Results from this study will be disseminated in peer-reviewed journals and will be submitted to local and international conferences. Given the study design, results could potentially be identifiable to those who know the cases well (e.g. doctors, family members). Identifying information will be limited as much as possible.

Discussion

Persisting concussion symptoms after mTBI can disrupt return to education, employment, leisure activities including sport, social participation, and family relationships and can be a source of significant distress [1. , 16. , 17. , 38. , 82. , 88. ], requiring interdisciplinary support. Despite this, there are few studies worldwide evaluating interdisciplinary concussion interventions in adults, and evidence regarding the efficacy of these interventions is sparse. There is good indication that this may in fact be the best practice, but more evidence is required. In undertaking this research, we aim to first evaluate the treatment in a series of case studies and qualitatively evaluate participant experiences of the i-RECOveR treatment programme.

The results from this trial will inform the study design of a larger definitive phase-2 randomised controlled trial in the following ways:

  1. 1.

    A fully powered randomised controlled trial of treatment for PPCSs has not been evaluated in an Australian context. Given this, there remains uncertainty regarding potential recruitment and retention rates. This trial will provide an opportunity to pilot the proposed recruitment strategy and make amendments if necessary to facilitate participant recruitment and engagement.

  2. 2.

    Given that i-RECOveR is a new treatment, assessment of compliance (i.e. adherence and competency) to the treatment protocol is critical before progressing to a larger trial. By closely examining treatment recordings and compliance ratings, investigators will be able to identify areas of the manual that need further attention with regard to therapist training and supervision.

  3. 3.

    Patient-centred outcomes will also be explored as part of this pilot investigation. It is hoped that this trial will serve to also inform the appropriateness of these measures for future trials as well as providing pilot data to inform the potential compliance rates associated with each measure. Given the study will use a robust single-case experimental design, signs of preliminary efficacy can be examined to explore whether proceeding to a phase-2 RCT is worthwhile.

  4. 4.

    By undertaking qualitative interviews with participants in the pilot study, the end-user perspective of treatment will be elicited. It is anticipated that the responses will inform the unique experiences of i-RECOveR for each participant to identify aspects of the trial and treatment that worked or did not work. By understanding the end-user perspective, the pilot study will enable the adaptation of the treatment manual to better address the needs of individuals with PPCSs after mTBI.

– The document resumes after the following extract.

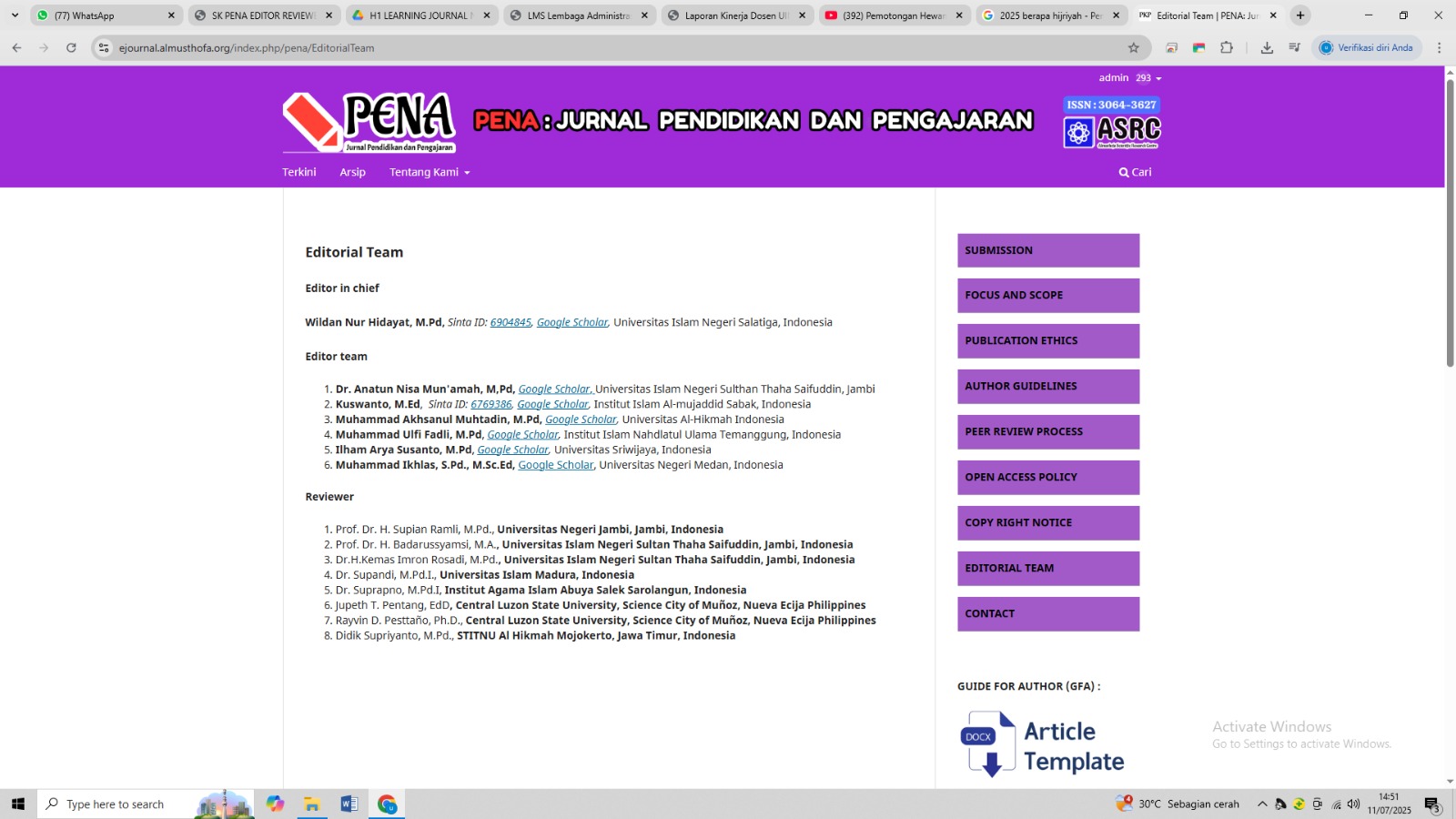Click the AUTHOR GUIDELINES sidebar button

1047,387
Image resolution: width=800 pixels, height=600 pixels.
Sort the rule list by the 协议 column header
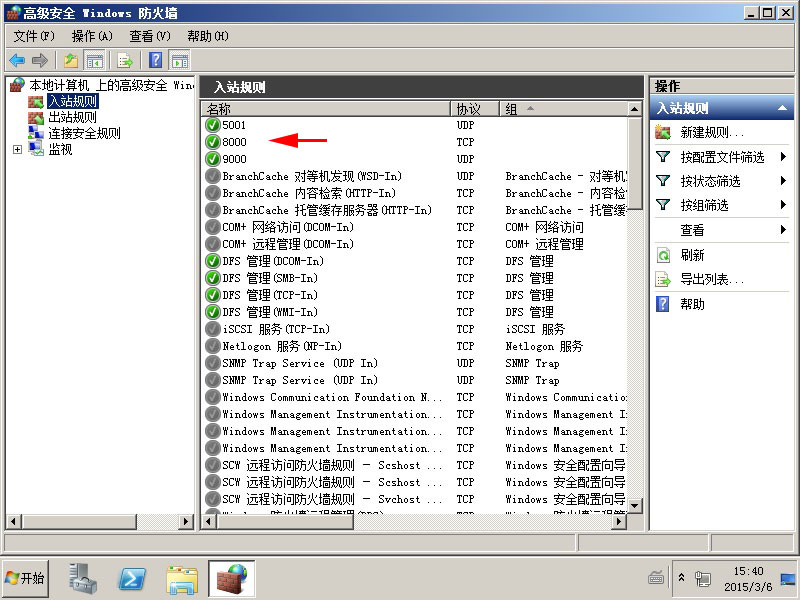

The main trial will aim to assess the effectiveness of the intervention as well as providing insights into the participants’ experience of an interdisciplinary concussion intervention. Outcomes from this trial will be directly translated into the community. This research will evaluate treatments that are currently provided by the clinicians, with a focus on interdisciplinary management, and it is hoped that this project will eventually establish an evidence-based treatment programme for concussion.

Trial status

Recruitment commenced in January 2021, and it is still ongoing.